1. given a starting point $x \in\text{dom}f$`
2. repeat
   1. $\Delta x := - \nabla f(x)$
   2. Line search. Choose step size $t$ via exact or backtracking line search.
   3. Update. $x := x + t \Delta x$
3. until stopping criterion is satisfied.

maxiters = 100
xs = np.zeros( (2,maxiters) )
fs = np.zeros( (1,maxiters) )
x  = x0.copy()
for i in range(maxiters):
    fval    = f( x )
    xs[:,i:i+1] = x
    fs[:,i]   = fval
    if fval-fmin < 1e-10: # stopping criterion
        break
    # Backtracking Line Search
    gval = g(x) # gradient
    v = -gval
    s = 1
    for k in range(10):
        xnew   = x + s * v
        fxnew  = f( xnew )
        if fxnew < fval + s * alpha * gval.T @ v:
            break
        else:
            s = s * beta
    x = x + s * v

# Plot path
fig, ax = plt_contour()
ax.plot( xs[0,0:i+1], xs[1,0:i+1], 'o' )
ax.plot( xs[0,0:i+1], xs[1,0:i+1], '-' )

Steepest Descent Method For Quadratic Norm

Algorithm 9.4 Steepest Descent Method

1. given a starting point $x\in\text{dom}{f}$
2. repeat
   1. Compute steepest descent direction $\Delta x_\text{sd}$
   2. Line search.

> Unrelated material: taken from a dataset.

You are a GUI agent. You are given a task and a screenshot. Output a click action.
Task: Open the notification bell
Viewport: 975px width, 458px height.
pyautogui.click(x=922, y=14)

Choose $t$ via backtracking or exact line search.
   3. Update. $x :=x+t \Delta x_{sd}$
3. until stopping criterion is satisfied.

maxiters = 100
xs = np.zeros( (2,maxiters) )
fs = np.zeros( (1,maxiters) )
x  = x0.copy()
for i in range(maxiters):
    fval = f(x)
    xs[:,i:i+1] = x
    fs[:,i] = fval
    if fval-fmin < 1e-10:
        break
    gval = g(x) # gradient
    v = ... # TODO Finish implementing Steepest Descent Method for Quadratic norm
    s = 1
    for k in range(10):
        xnew = x + s * v
        fxnew = f(xnew)
        if fxnew < fval + s * alpha * gval.T @ v:
            break
        else:
            s = beta * s
    x = x + s * v

# Plot path
fig, ax = plt_contour()
ax.plot( xs[0,0:i+1], xs[1,0:i+1], 'o' )
ax.plot( xs[0,0:i+1], xs[1,0:i+1], '-' )

Questions

• Try with two quadratic norms defined by \(P_1 = \begin{bmatrix} 2 & 0 \\ 0 & 8 \end{bmatrix} \quad P_2 = \begin{bmatrix} 8 & 0 \\ 0 & 2 \end{bmatrix}\)
• Answer the following questions.
  1. What is going on?
  2. Why is this happening?
  3. What happens if you use a quadratic norm defined by the Hessian?
  4. What is this related to?